Franco-Russian amateur radio satellite launched in 1998

Sputnik 41 (Спутник 41, Spoutnik 41), also known as Sputnik Jr 2 and Radio Sputnik 18 (RS-18), was a Franco-Russian amateur radio satellite which was launched in 1998 to commemorate the hundredth anniversary of the Aéro-Club de France, and the forty-first anniversary of the launch of Sputnik 1, the world's first artificial satellite. A 4 kg one-third scale model of Sputnik 1, Sputnik 41 was deployed from the Mir space station on 10 November 1998.
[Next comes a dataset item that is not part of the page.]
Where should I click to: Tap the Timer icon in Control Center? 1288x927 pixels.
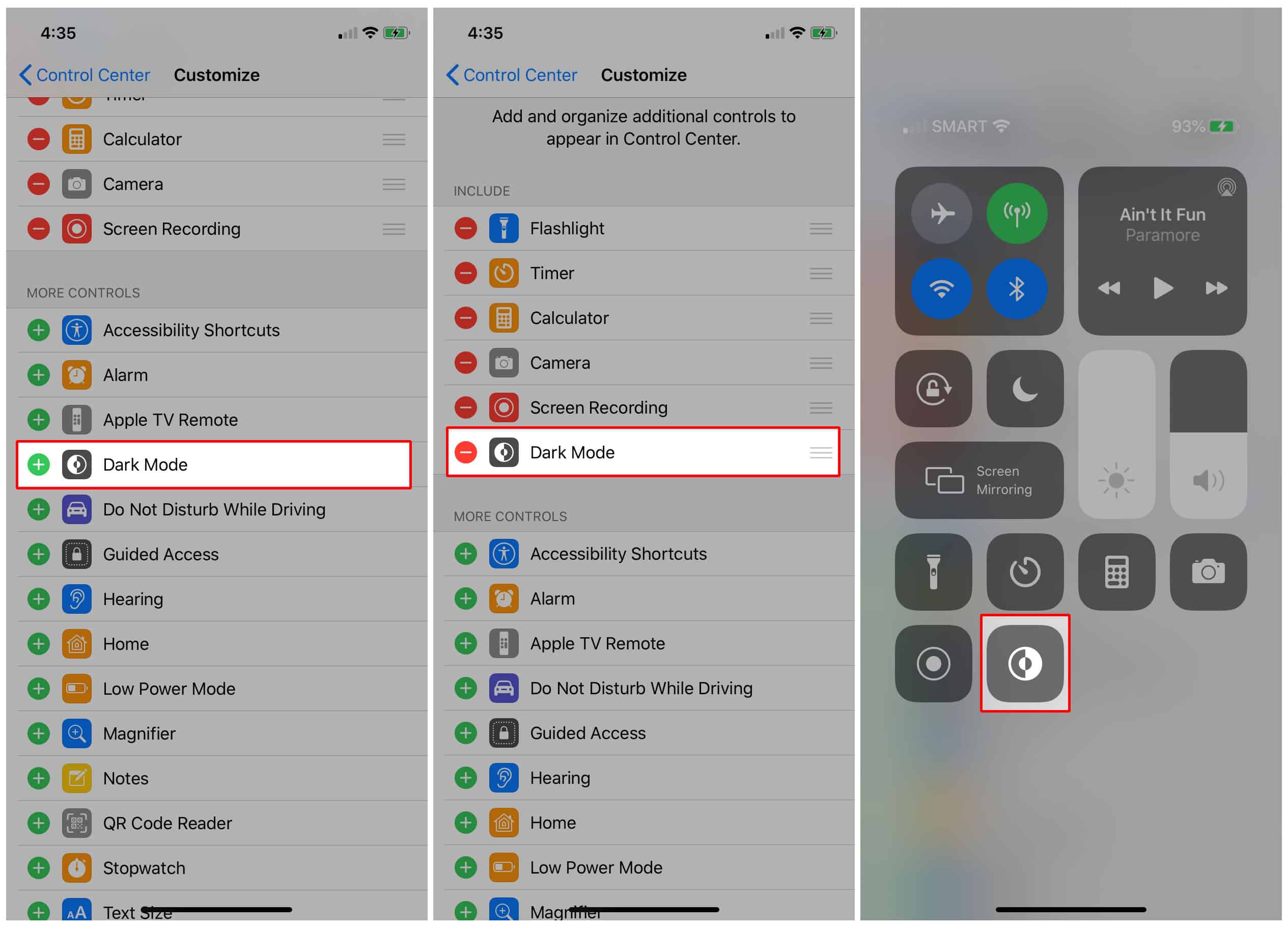point(1024,572)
Sputnik 41 was launched aboard Progress M-40 at 04:14 UTC on 25 October 1998, along with supplies for Mir and the Znamya-2.5 reflector experiment. A Soyuz-U carrier rocket placed the spacecraft into orbit, flying from Site 1/5 at the Baikonur Cosmodrome in Kazakhstan: the same launch pad used by Sputnik 1. Progress M-40 docked to Mir on 27 October, and the satellite was transferred to the space station. At about 19:30 UTC on 10 November, during an extra-vehicular activity, Sputnik 41 was deployed by cosmonauts Gennady Padalka and Sergei Avdeyev.

On 24 November, a fortnight after deployment, Sputnik 41 was in a low Earth orbit with a perigee of 339 km, an apogee of 352 km, an inclination of 51.6 degrees, and a period of 91.44 minutes. The satellite was given the International Designator 1998-062C and was catalogued by the United States Space Command as 25533. Having ceased operations on 11 December 1998 after its batteries expired, Sputnik 41 decayed from orbit on 11 January 1999.

Sputnik 41 was originally intended to be built aboard Mir, based on a satellite launched in October 1997 as a backup for Sputnik 40. That spacecraft had been stored aboard the space station for a year after the successful deployment of Sputnik 40, and it was intended that it would be fitted with upgraded electronics and deployed. By the time of launch, the project had grown to involve a complete satellite, and the Sputnik 40 backup was never deployed.